Ingredients
- 1 large Pink Lady apple - peeled, cored and diced
- 1 large Bartlett pear - peeled, cored and diced
- ¼ cup brown sugar
- 1 tablespoon vanilla extract
- 2 teaspoons cornstarch
- 1 teaspoon ground cinnamon
- ½ teaspoon ground nutmeg
- ¼ teaspoon ground cloves
- 1 pinch salt
- 1 egg
- 1 tablespoon water
- 1 recipe pastry for a 9-inch double crust pie
- 2 tablespoons coarse granulated sugar, or as needed (Optional)
- ½ cup dark chocolate chips (Optional)
Why This Meal Is A Winner
Kitchen Advice
- Don’t overfill the pies to prevent the filling from leaking during baking.

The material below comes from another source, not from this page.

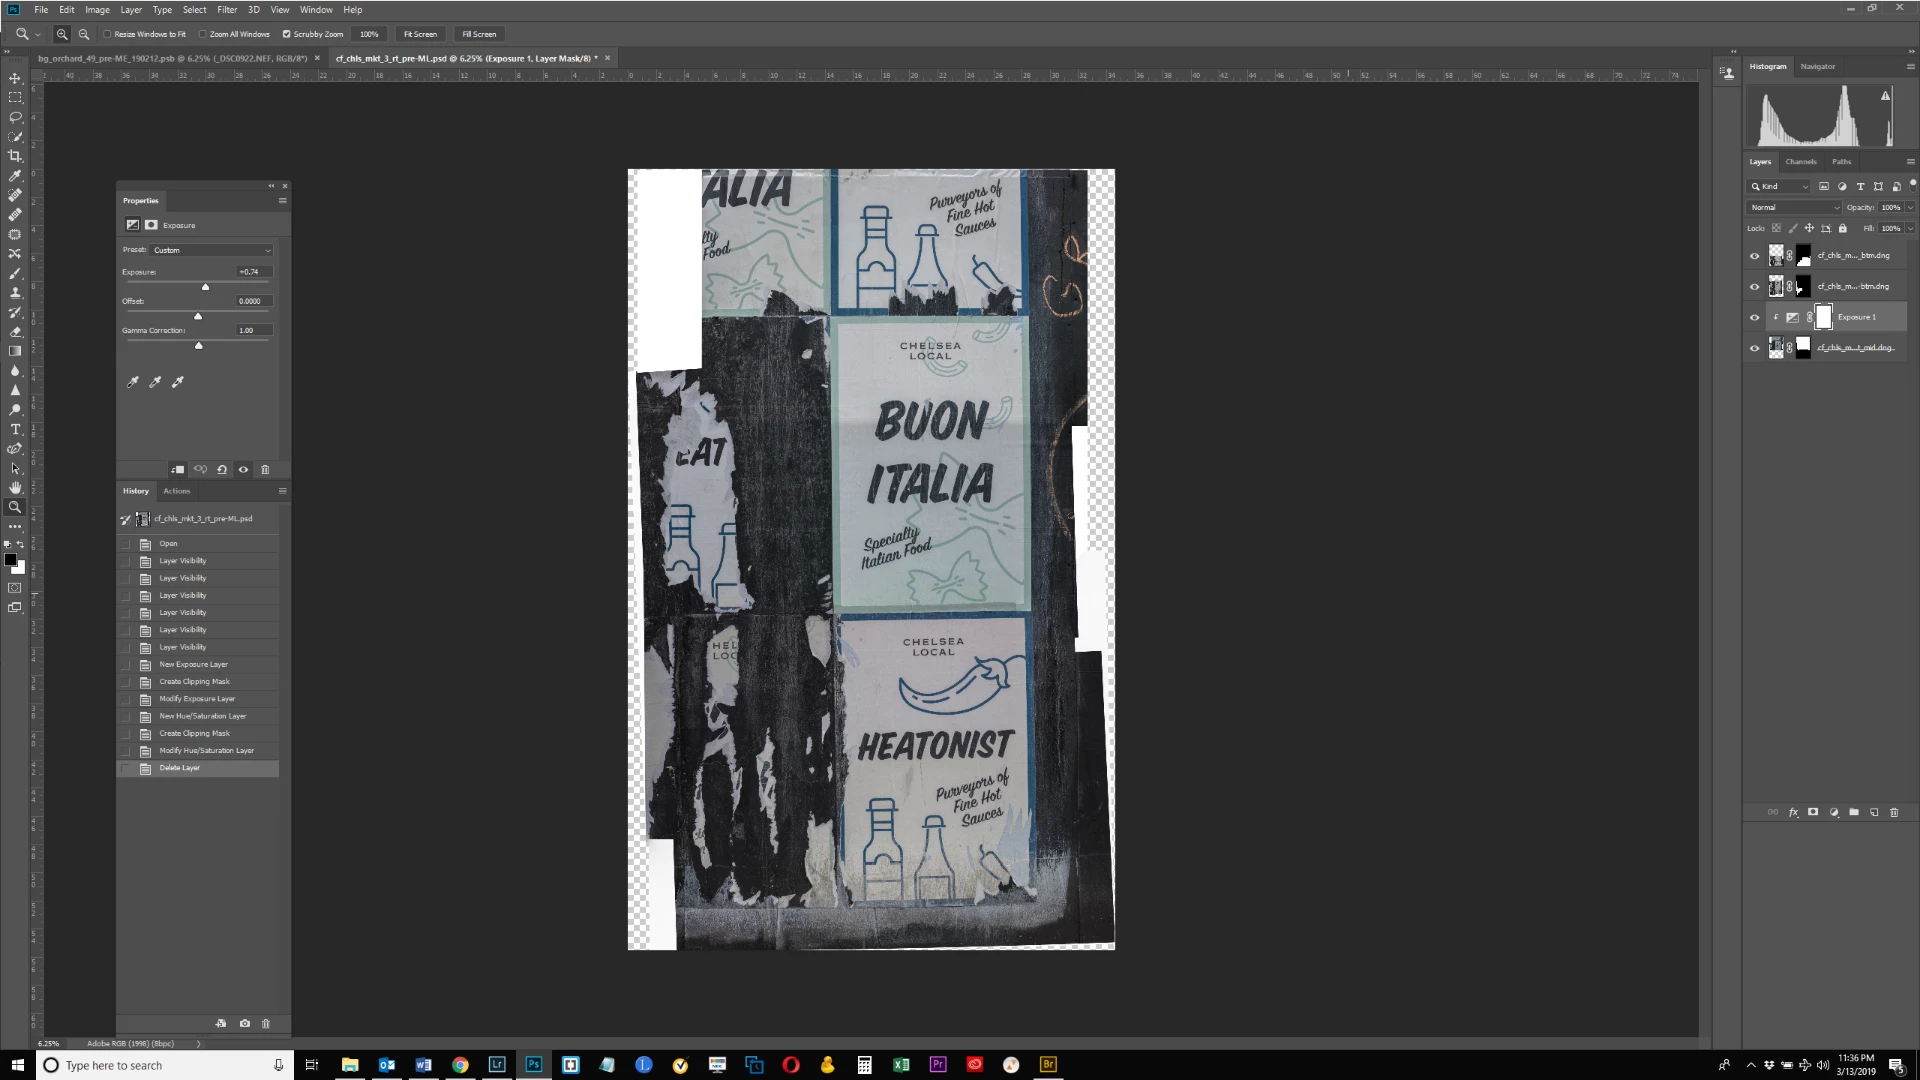Click the Exposure slider handle

(206, 287)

- Brush the tops with egg wash for a golden, shiny finish.
Step 1
Heat your oven to 400°F (200°C) and line a baking sheet with parchment paper. In a bowl, mix together the chopped apple, pear, brown sugar, vanilla, cornstarch, cinnamon, nutmeg, cloves, and a pinch of salt until everything is well combined.
Step 2
Lightly flour your work surface and roll out the pastry dough. Use a 3- to 4-inch round cutter to cut out circles. Spoon a little of the fruit filling onto the center of each circle, then fold the dough over to create a half-moon shape. Press the edges firmly to seal, and if you like, use a fork to crimp the edges for a nice finish. Place the pies on your prepared baking sheet.
Step 3
Use a sharp knife to make three small slits on top of each pie to let steam escape. Whisk together an egg and a splash of water, then brush this over the pies’ tops. Sprinkle a bit of decorating sugar on them for some sparkle.
Step 4
Pop the pies in the oven and bake for about 25 minutes, or until they’re lightly golden. Let them cool on a rack for around 20 minutes before moving on.
Step 5
If you want, melt some chocolate chips in a microwave-safe bowl by heating in 15-second bursts, stirring in between, until smooth. Drizzle the melted chocolate over the cooled pies for a delicious finishing touch.